╭─ Provided data

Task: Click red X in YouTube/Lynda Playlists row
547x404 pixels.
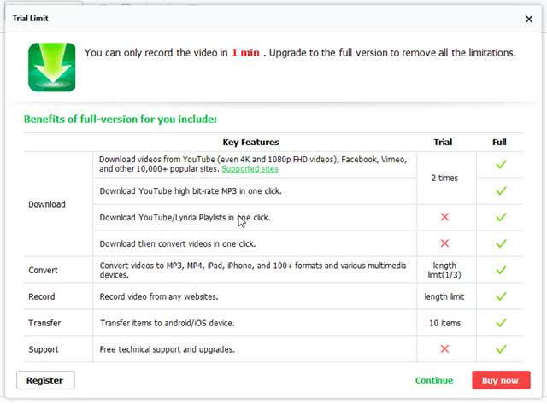Action: (x=444, y=218)
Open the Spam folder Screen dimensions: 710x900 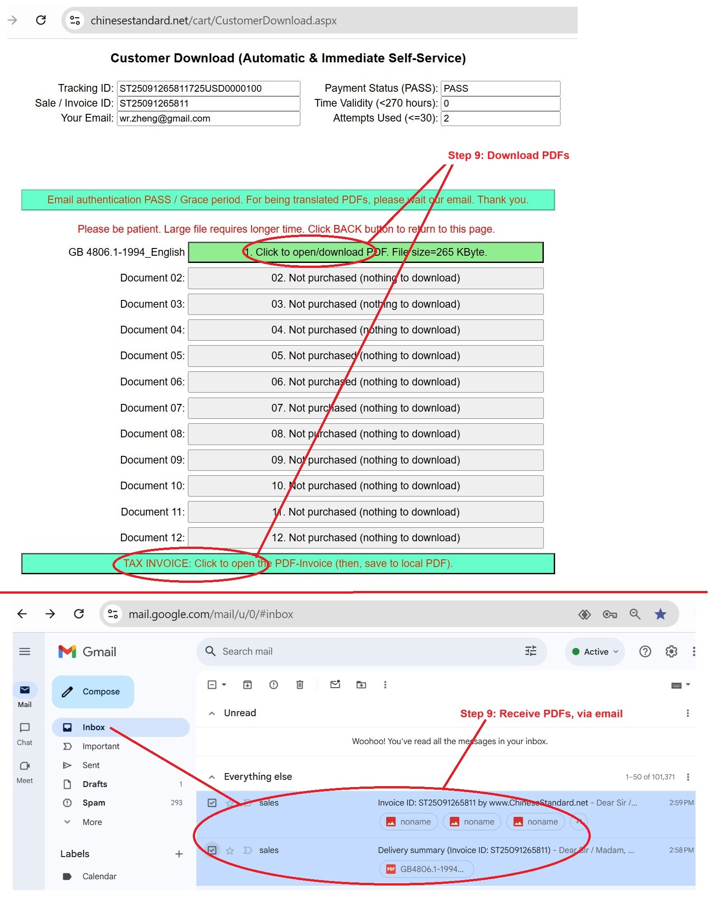click(x=94, y=802)
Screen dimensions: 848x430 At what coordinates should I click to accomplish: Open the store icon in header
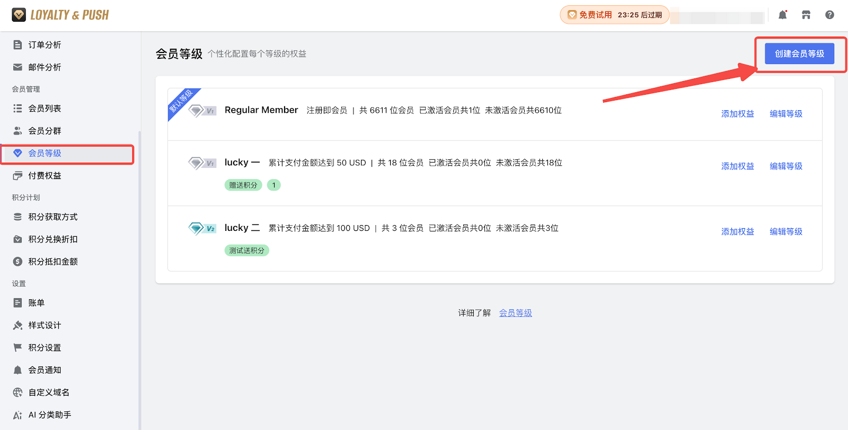[x=806, y=15]
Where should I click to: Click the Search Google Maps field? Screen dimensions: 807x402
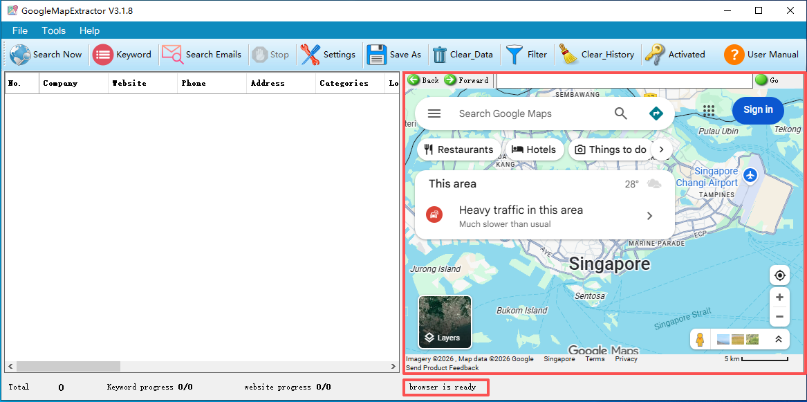[526, 113]
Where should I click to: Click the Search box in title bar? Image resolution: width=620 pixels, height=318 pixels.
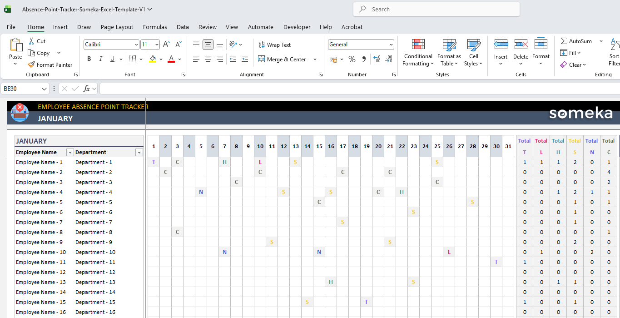pyautogui.click(x=436, y=9)
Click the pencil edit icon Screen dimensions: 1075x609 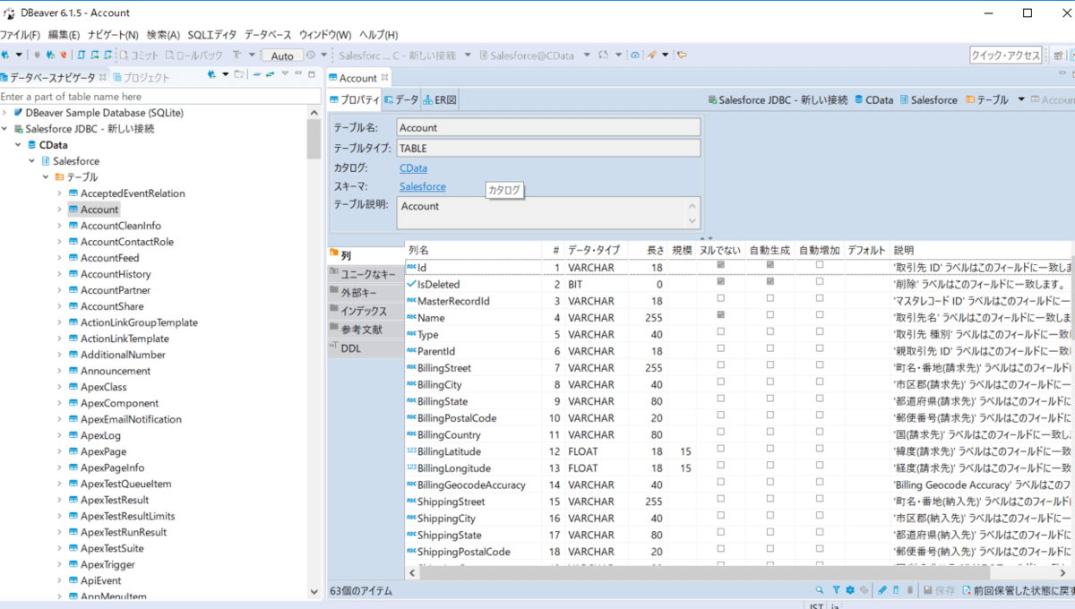pyautogui.click(x=882, y=590)
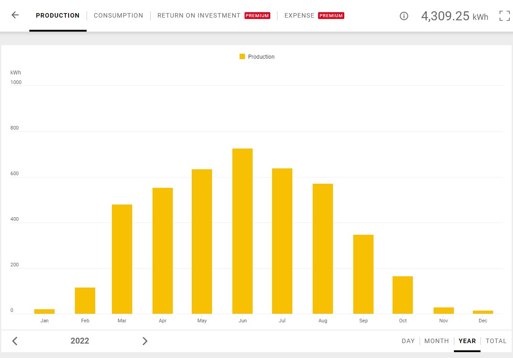This screenshot has height=358, width=513.
Task: Switch to Day view
Action: (408, 341)
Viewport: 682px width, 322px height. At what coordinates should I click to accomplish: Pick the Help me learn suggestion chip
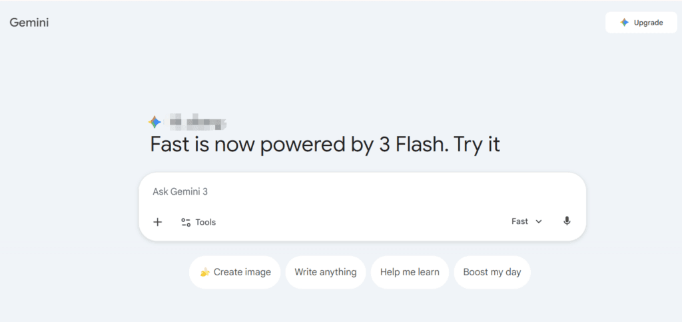click(410, 272)

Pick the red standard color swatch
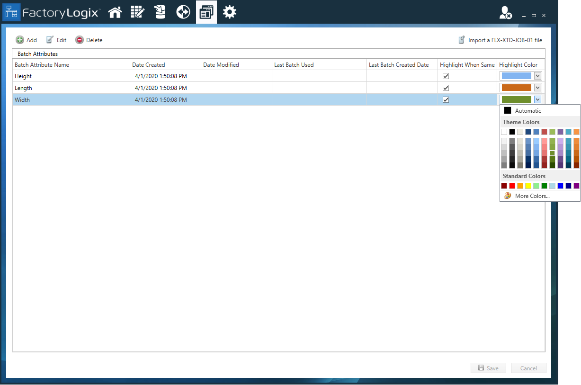tap(512, 186)
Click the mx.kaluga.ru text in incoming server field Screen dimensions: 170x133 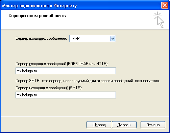click(x=27, y=71)
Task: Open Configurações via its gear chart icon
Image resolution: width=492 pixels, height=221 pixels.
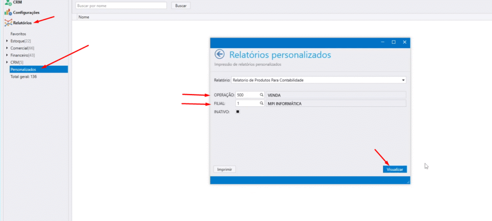Action: (x=8, y=12)
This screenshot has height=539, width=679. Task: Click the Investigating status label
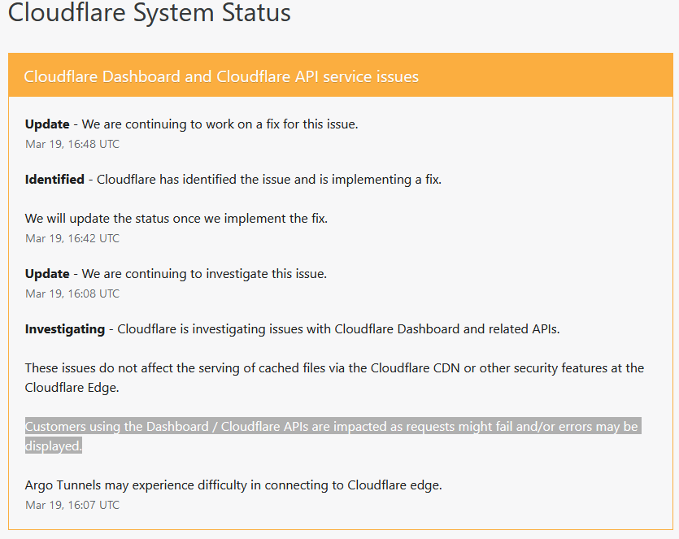[65, 329]
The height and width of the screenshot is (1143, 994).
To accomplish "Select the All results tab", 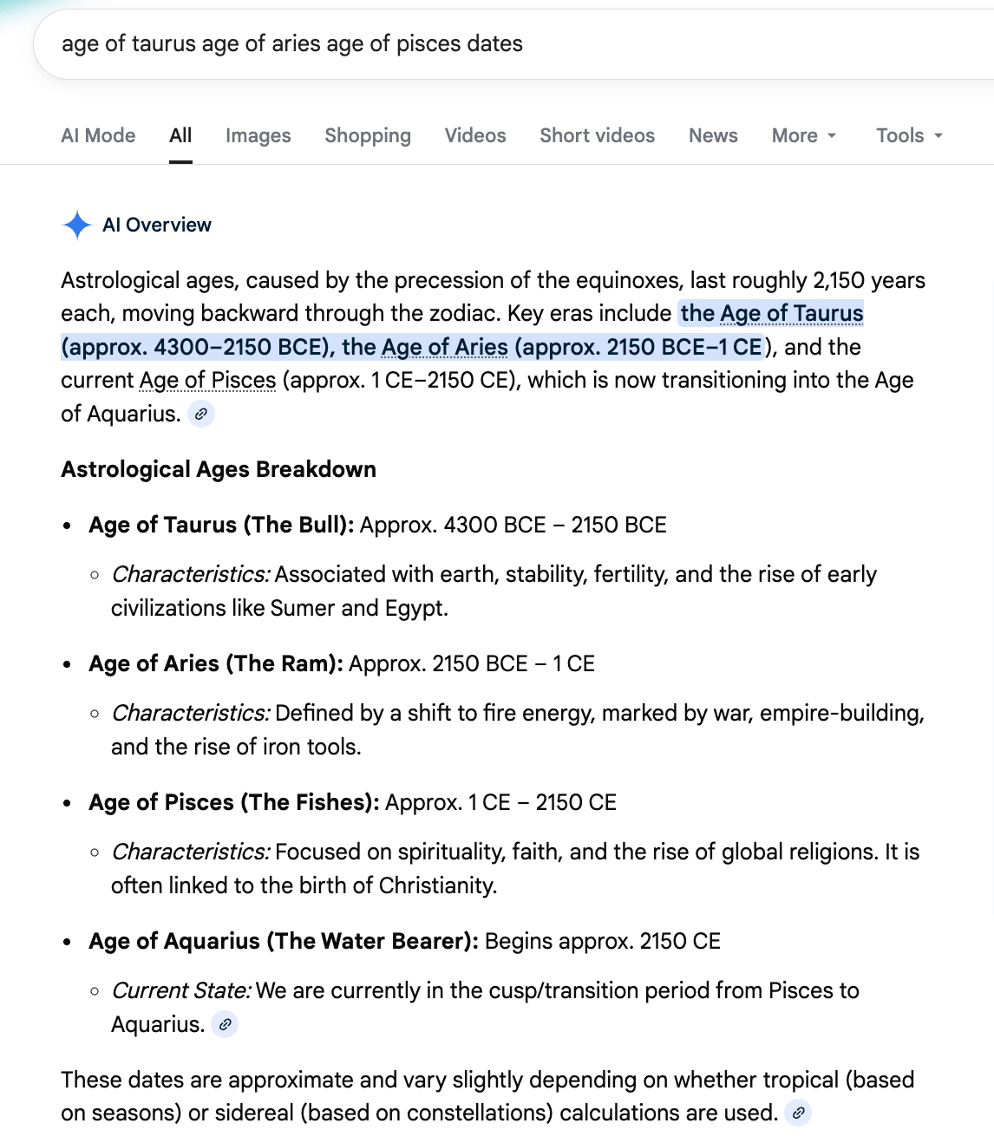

╰─

What to produce
Find the line containing "Image resolution: width=492" in the records above, then copy it and every line after it exactly, through the last one, without any pictures.

Answer for this exercise
Image resolution: width=492 pixels, height=221 pixels.
Action: (x=8, y=12)
This screenshot has height=539, width=679. Task: Click the Investigating status label
[65, 329]
The height and width of the screenshot is (1143, 994).
To accomplish "Select the All results tab", 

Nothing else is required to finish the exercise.